Word-for-word transcription needed. Include every entry below but no pictures.
--- START ---
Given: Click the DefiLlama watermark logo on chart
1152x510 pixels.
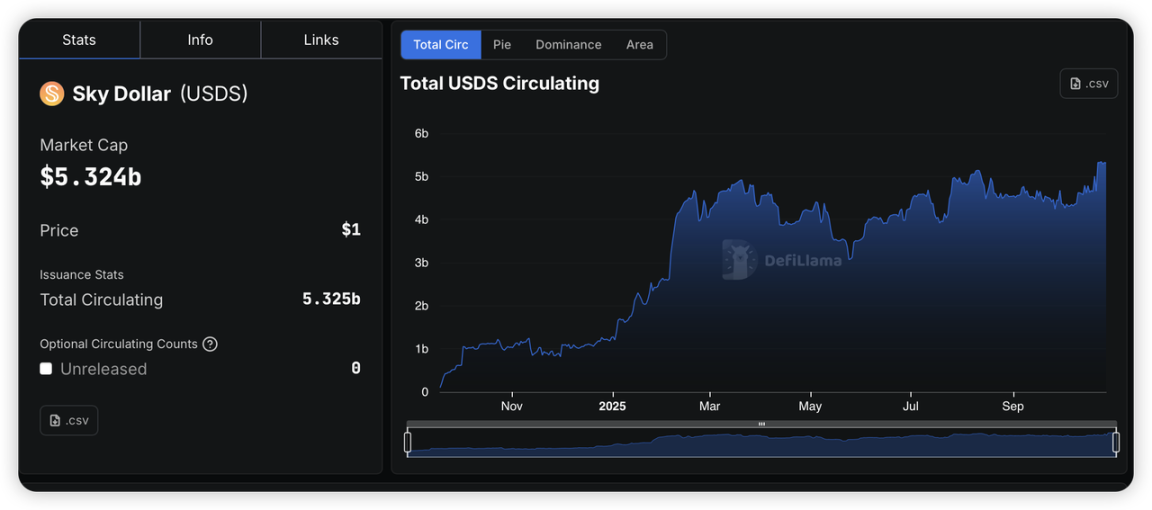Looking at the screenshot, I should (x=739, y=260).
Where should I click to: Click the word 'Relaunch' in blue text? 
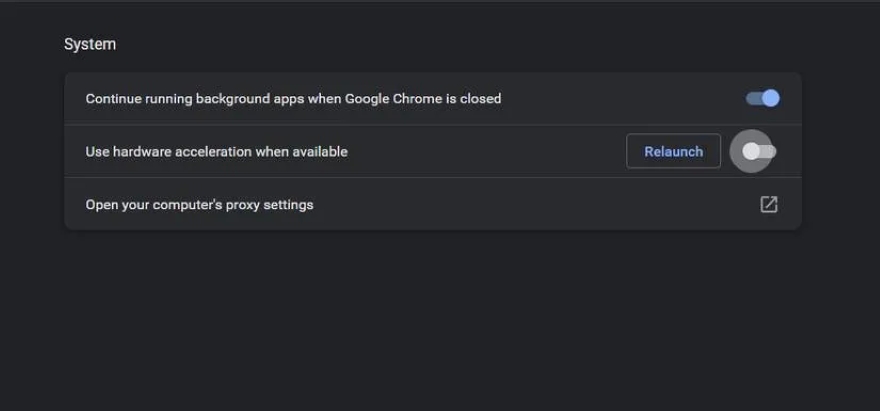[673, 151]
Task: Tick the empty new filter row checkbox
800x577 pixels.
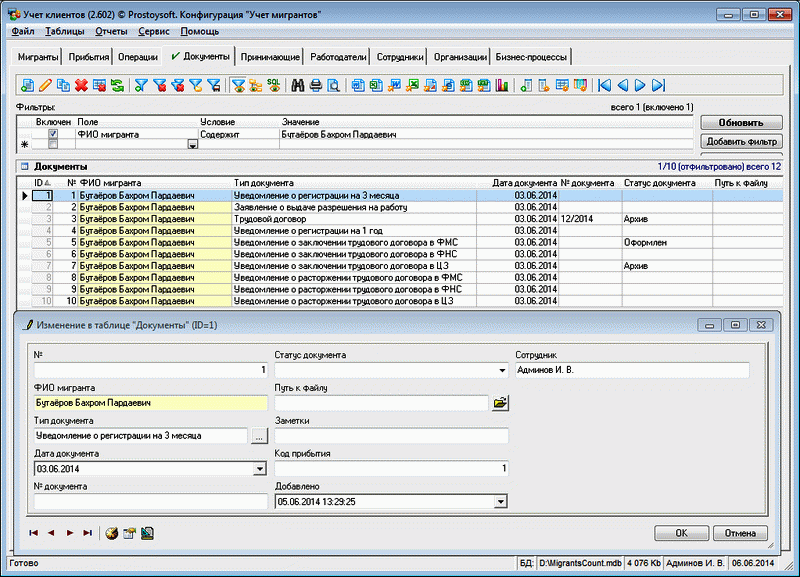Action: tap(53, 144)
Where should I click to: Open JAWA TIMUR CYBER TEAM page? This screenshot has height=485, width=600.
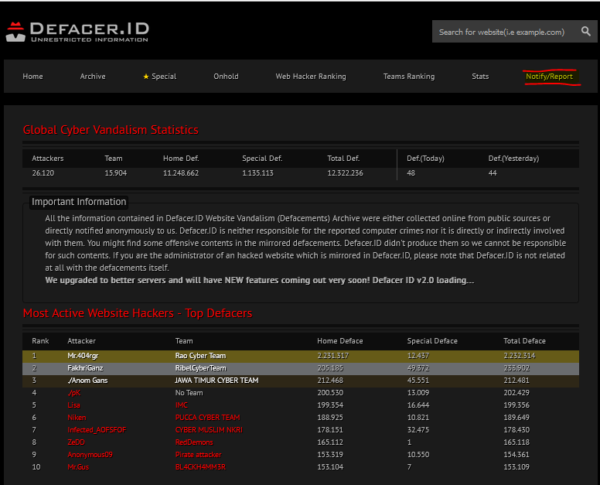(217, 380)
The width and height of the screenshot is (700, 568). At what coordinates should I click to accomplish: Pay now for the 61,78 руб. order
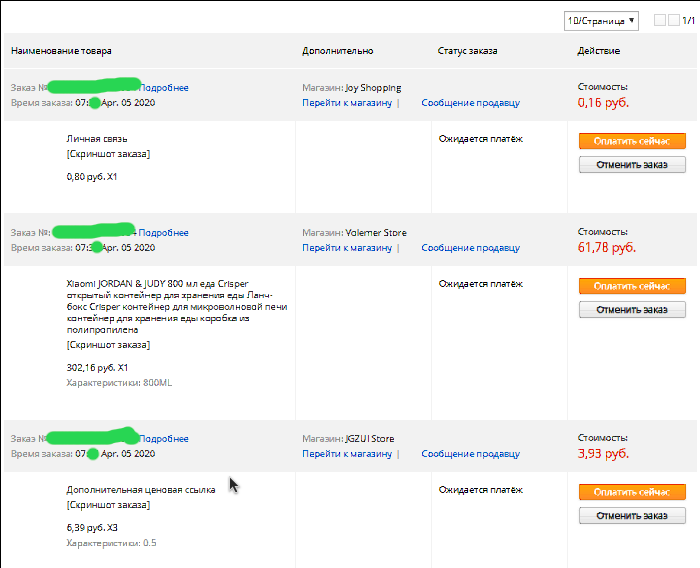pyautogui.click(x=632, y=286)
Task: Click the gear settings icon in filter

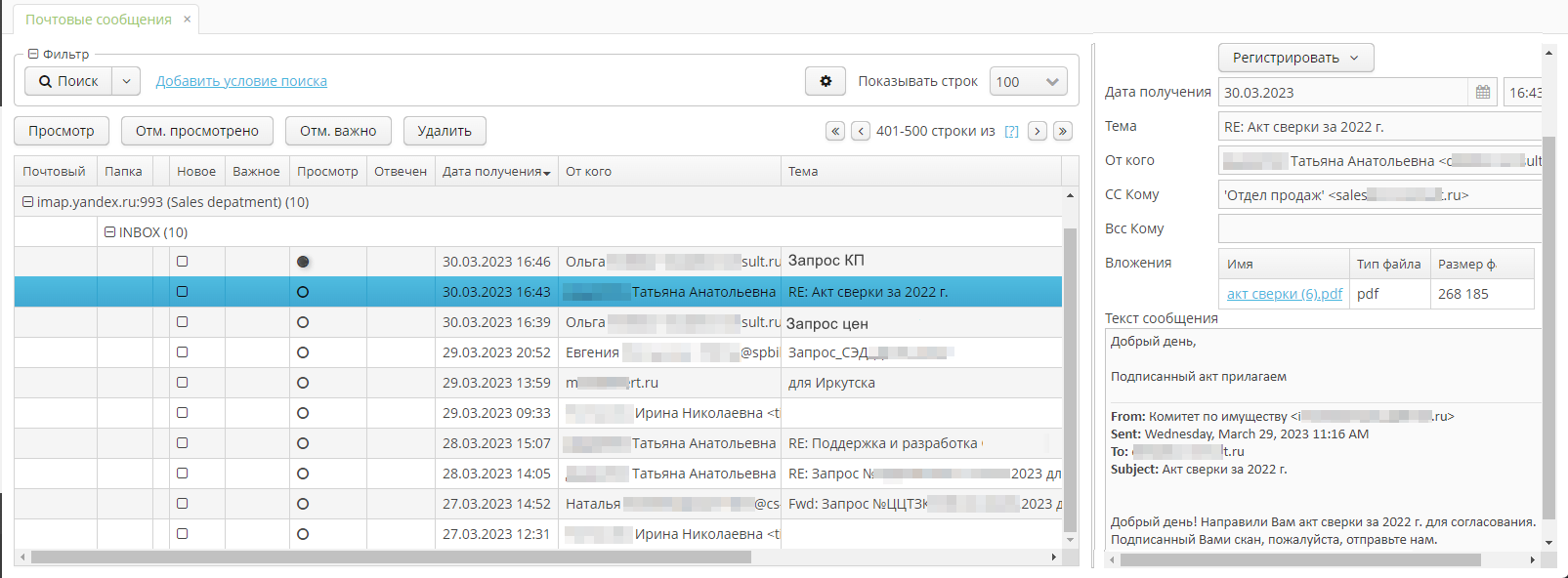Action: 826,81
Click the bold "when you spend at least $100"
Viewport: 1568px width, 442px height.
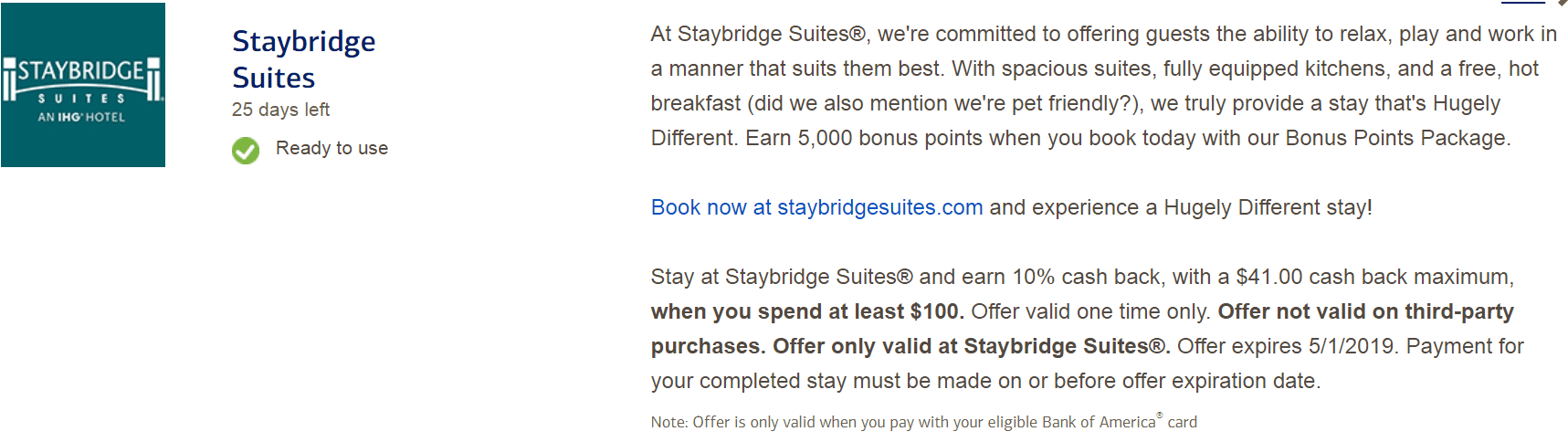pos(807,311)
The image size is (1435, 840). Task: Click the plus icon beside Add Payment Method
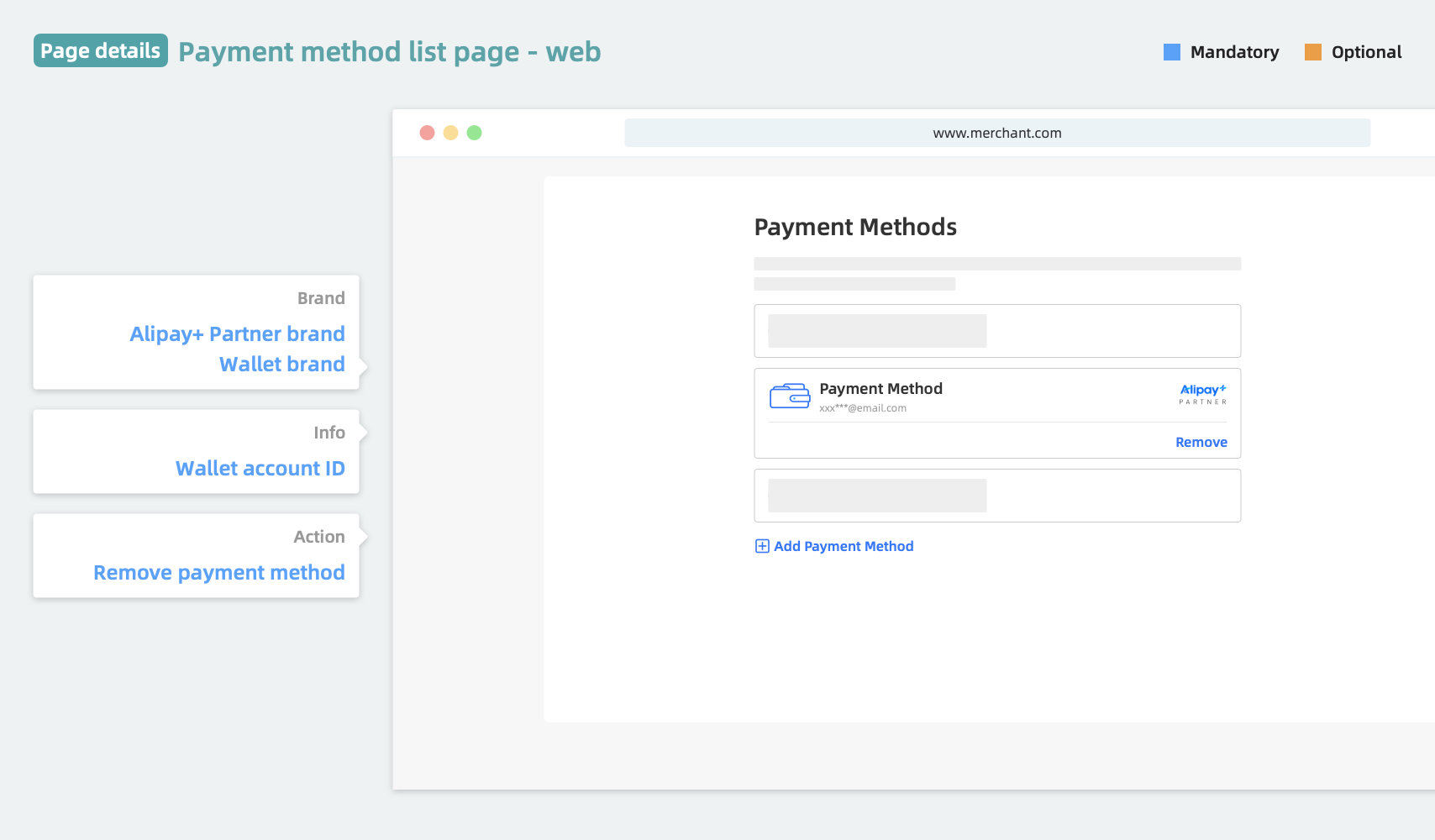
--- END ---
Written answer ::
Given: Click the DefiLlama watermark logo on chart
1152x510 pixels.
Looking at the screenshot, I should (x=739, y=260).
Where should I click to: Click the word 'Relaunch' in blue text? 
[673, 151]
Task: Tick the empty new filter row checkbox
800x577 pixels.
Action: tap(53, 144)
Where should I click to: Open JAWA TIMUR CYBER TEAM page? This screenshot has height=485, width=600.
(217, 380)
The width and height of the screenshot is (700, 568). At what coordinates should I click to accomplish: Pay now for the 61,78 руб. order
pyautogui.click(x=632, y=286)
Task: Click the gear settings icon in filter

Action: 826,81
Click the bold "when you spend at least $100"
Viewport: 1568px width, 442px height.
pos(807,311)
The image size is (1435, 840). Task: Click the plus icon beside Add Payment Method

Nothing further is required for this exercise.